The chocolate milk was one of the fastest-selling new products he had seen for a long time.
“It has been a phenomenon,” he said.
The store was selling 300-millilitre bottles for $3.59 and 750ml bottles for $6.29.
The normal price of a bottle of their milk is around $4.50. Non-organic, regular milk is around $2/L. And also:
Security guards have been employed to monitor supermarket fridges containing Lewis Road Creamery Fresh Chocolate Milk as customer demand continues to froth over.
Since the chocolate milk went on sale three weeks ago, demand has been so great that customers are queuing up for fresh deliveries, purchase limits have been put in place at supermarkets, and security guards are being employed to watch over fridges containing the chocolate gold.
Being a bit of a choc-o-phile, I thought that it shouldn’t be too hard to make my own. Turns out, it’s not.
I have previous experience making chocolate ganache and truffles, so if you haven’t, just take your time, and remember two things: chocolate melts quickly and at fairly low temperatures, and oil (chocolate/milk fat) and water don’t mix, so keep your equipment as dry as you can. It’s not as important with this recipe as it is when making truffles, but it’s a good habit to get into.
The only downside of this is the cost. The LRC chocolate milk sells for $6.30, but once you add in the cost of the milk (about $4.50) and chocolate ($3.50) you’re already over budget. However, given how hard it is to find it at any price….
What you need to make your own:
- A 750ml bottle of Lewis Road Creamery non-homogenised milk. This could work with any kind of milk, but go for the maximum fat content that you can find. If you have a friend with a dairy farm, get it off them.
- 75g of good quality chocolate. I used Green and Blacks 85%, but only because my local supermarket was sold out of Whittaker’s and it was the smallest bar of good quality chocolate I could find. In hindsight, it’s a bit dark and bitter for this, so I’d recommend around 100g of Whittaker’s 60% Dark Chocolate if you prefer your chocolate milk less sweet and more bitter, and maybe a 35-40% milk chocolate if you prefer it a little sweeter.
Thats it. Like the best recipes, it has very few ingredients. By comparison, the “real thing” has 86% milk and 13% chocolate, with a little cocoa powder added. I’m not sure it needs the cocoa powder, but adjust to your own taste.
You’ll also need a whisk and a bain marie, which sounds like a complex piece of kitchen equipment, but it’s just a normal pot, with about 1-2cm of water in the bottom, and a glass or metal bowl sitting in it, above the water. You then put the water on a simmer (not boiling) which gently heats whatever is in the bowl. Pretty easy.
First, break the chocolate up into squares, so it melts quicker. Put it in the bowl over the water, and turn the heat on. If bubbles start forming in the water, you may have the heat up too high – remember, slow is the key for chocolate. The chocolate will slowly start to melt, so move it around a little with the whisk to help it along.

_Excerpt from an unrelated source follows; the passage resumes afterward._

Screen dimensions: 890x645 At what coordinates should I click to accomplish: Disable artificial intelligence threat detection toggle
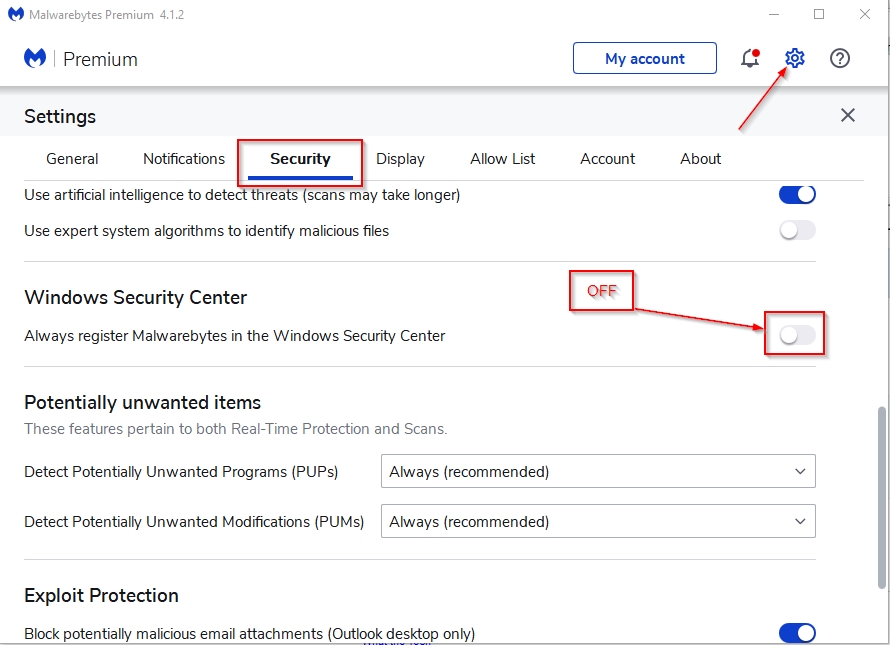[x=797, y=195]
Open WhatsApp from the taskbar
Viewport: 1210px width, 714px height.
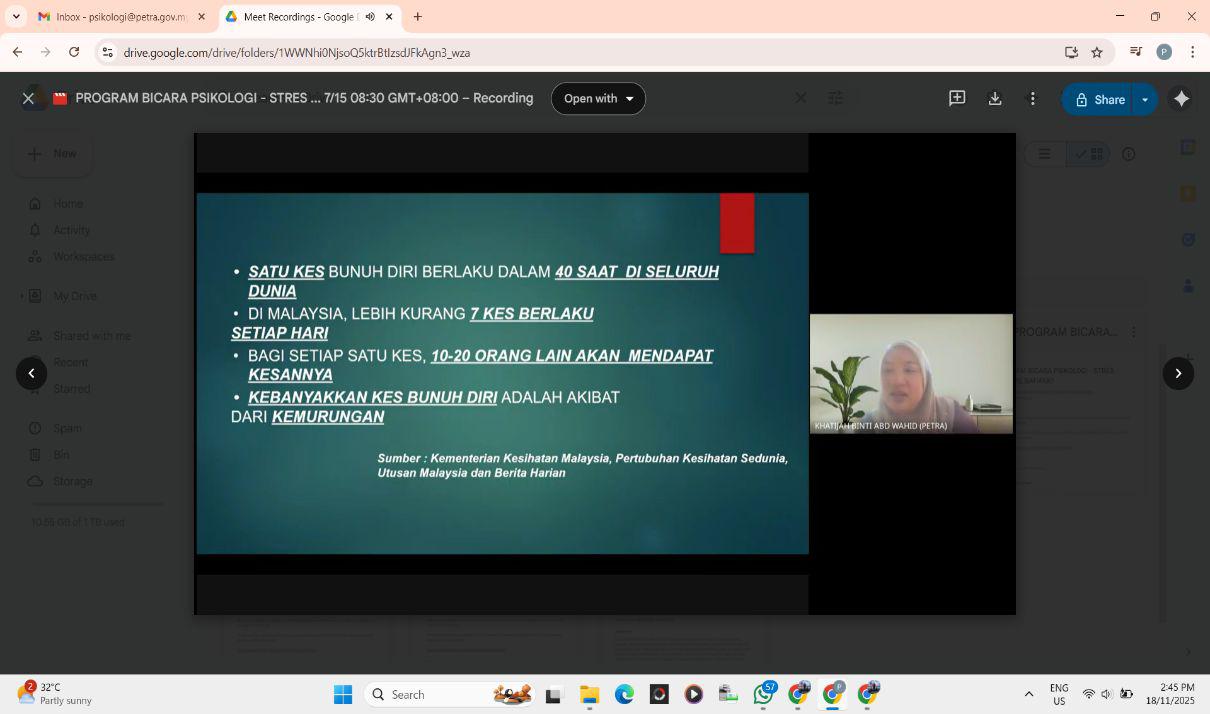764,694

Once all the solid bits of chocolate are melted, add about 50ml of milk and whisk until it’s all mixed together. Keep adding the milk slowly, whisking each time, until you have added all the milk. After about 150ml, you can take it off the heat all together.
Put the resulting mix back into the (cleaned) milk bottle, and put in the fridge.
Drink once it’s chilled, and shake it well first, as the non-homogenised milk will seperate out into chocolate milk and chocolate cream. Not a bad thing. I suspect it’ll not last long.
Afternote: I just tried this with 100g of Whittaker’s 66% Dark, and I can’t tell the difference between that and the “real” thing. Takes all of 10 mins, and cooling time, to make. Makes a great Latte/Flat White too.
Nic Wise lives with his wife, one cat and a garden full of birds on a small island just off the coast of Auckland, New Zealand. He can usually be found writing apps for his iPhone, or taking photos on Instagram.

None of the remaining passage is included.